Sánchez señaló además que la cooperación económica en Venezuela es clave para apoyar una transición democrática real, inclusiva y efectiva, que conduzca a la celebración de elecciones libres y devuelva la legitimidad al gobierno del país. «Necesitamos esa presencia y cooperación económica», afirmó, en referencia a la actividad de empresas como Repsol.
La decisión de Repsol
El pasado viernes, Josu Jon Imaz, consejero delegado de Repsol, aseguró al presidente estadounidense, Donald Trump, que la petrolera está preparada para «invertir más en Venezuela» y triplicar su producción en los próximos dos o tres años si se dan las circunstancias necesarias. Actualmente, la compañía produce unos 45.000 barriles diarios de petróleo en el país caribeño, según indicó Imaz.
El directivo destacó que la compañía ha invertido 21.000 millones de dólares (aproximadamente 18.000 millones de euros) en la industria estadounidense del petróleo y gas desde 2008, subrayando la capacidad de Repsol para contribuir a la reactivación del sector petrolero venezolano.
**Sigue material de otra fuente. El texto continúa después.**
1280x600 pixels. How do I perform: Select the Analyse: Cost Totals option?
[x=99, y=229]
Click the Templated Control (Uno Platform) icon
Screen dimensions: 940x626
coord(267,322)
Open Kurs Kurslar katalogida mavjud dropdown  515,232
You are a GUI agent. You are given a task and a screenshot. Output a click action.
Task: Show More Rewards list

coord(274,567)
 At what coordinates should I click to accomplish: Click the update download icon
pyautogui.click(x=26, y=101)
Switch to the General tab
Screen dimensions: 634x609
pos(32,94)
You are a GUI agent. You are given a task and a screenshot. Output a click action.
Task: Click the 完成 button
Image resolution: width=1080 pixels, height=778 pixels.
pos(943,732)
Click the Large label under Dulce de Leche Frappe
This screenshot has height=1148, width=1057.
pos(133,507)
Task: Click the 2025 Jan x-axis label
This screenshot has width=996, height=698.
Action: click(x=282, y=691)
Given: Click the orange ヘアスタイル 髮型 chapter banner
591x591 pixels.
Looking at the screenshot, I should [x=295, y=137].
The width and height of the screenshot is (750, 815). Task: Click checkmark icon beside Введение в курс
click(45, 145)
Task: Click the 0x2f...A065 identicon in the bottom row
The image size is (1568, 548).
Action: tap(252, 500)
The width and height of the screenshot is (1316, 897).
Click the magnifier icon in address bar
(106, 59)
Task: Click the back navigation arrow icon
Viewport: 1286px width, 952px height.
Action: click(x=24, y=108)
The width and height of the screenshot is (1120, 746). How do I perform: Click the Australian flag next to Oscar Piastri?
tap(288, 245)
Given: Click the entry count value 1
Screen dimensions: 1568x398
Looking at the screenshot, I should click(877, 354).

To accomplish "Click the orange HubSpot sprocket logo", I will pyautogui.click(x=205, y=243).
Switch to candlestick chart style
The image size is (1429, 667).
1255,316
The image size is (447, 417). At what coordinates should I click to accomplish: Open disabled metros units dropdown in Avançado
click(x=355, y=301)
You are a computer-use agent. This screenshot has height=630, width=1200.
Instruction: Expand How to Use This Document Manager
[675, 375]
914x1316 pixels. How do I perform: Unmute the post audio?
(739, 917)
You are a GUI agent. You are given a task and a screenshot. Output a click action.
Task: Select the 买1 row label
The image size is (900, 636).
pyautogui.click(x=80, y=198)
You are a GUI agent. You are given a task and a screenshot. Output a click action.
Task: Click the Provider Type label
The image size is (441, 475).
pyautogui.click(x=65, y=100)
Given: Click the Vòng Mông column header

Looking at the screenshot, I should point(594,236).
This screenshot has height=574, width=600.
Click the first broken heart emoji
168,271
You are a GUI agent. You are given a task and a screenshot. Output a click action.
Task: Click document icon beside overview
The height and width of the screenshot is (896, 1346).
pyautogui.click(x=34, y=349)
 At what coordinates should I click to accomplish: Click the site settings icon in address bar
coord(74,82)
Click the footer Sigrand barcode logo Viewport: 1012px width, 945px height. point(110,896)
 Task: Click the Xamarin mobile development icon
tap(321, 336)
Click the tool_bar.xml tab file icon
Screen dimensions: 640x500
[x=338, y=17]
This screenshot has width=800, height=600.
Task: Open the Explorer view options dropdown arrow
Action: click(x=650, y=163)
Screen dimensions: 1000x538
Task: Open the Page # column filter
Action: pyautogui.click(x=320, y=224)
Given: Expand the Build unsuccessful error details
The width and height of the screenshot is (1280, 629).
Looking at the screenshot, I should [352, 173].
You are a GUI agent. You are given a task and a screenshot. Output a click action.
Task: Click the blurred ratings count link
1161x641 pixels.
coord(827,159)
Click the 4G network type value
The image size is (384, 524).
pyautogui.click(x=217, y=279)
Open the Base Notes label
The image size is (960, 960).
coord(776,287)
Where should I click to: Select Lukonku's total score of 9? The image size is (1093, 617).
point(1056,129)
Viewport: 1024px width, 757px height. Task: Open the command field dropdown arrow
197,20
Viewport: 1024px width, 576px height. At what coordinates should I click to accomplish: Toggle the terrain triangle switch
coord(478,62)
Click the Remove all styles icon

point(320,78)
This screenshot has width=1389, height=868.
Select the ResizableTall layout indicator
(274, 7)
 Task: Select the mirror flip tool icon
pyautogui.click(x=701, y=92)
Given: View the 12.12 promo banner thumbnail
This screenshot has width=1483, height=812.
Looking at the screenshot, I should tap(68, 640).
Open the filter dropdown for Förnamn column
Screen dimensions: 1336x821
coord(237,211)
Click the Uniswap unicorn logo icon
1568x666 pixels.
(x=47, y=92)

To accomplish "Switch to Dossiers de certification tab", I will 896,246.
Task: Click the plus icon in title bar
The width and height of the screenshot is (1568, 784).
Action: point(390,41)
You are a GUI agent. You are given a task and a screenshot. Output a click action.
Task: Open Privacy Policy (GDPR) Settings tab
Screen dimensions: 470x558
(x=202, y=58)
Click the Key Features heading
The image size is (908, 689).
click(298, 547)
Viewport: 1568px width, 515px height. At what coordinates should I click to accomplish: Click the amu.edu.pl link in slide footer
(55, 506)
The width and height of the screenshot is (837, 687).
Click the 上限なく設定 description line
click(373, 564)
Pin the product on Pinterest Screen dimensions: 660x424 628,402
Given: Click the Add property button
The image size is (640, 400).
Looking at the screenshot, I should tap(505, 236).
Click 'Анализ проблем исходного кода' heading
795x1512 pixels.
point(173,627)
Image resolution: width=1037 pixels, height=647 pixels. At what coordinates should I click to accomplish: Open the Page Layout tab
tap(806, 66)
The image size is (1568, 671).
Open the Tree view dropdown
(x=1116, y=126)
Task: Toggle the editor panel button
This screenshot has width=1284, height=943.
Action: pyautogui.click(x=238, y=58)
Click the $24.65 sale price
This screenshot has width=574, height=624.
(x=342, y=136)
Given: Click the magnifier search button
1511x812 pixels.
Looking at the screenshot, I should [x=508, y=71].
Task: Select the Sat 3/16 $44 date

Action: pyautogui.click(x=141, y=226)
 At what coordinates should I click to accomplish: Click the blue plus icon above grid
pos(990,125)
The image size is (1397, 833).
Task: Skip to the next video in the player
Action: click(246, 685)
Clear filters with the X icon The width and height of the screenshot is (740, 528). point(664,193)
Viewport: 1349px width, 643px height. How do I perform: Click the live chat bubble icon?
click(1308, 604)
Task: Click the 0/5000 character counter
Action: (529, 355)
Sánchez concluyó que la implicación de empresas privadas como Repsol en la recuperación de Venezuela responde a criterios económicos y estratégicos y puede ser un factor clave para acompañar el tránsito hacia un modelo democrático sostenible. La posición del Gobierno español combina, según el presidente, la defensa de los intereses de sus empresas con el apoyo a la estabilidad política y económica en la región, reforzando el papel de España como actor internacional de referencia en América Latina.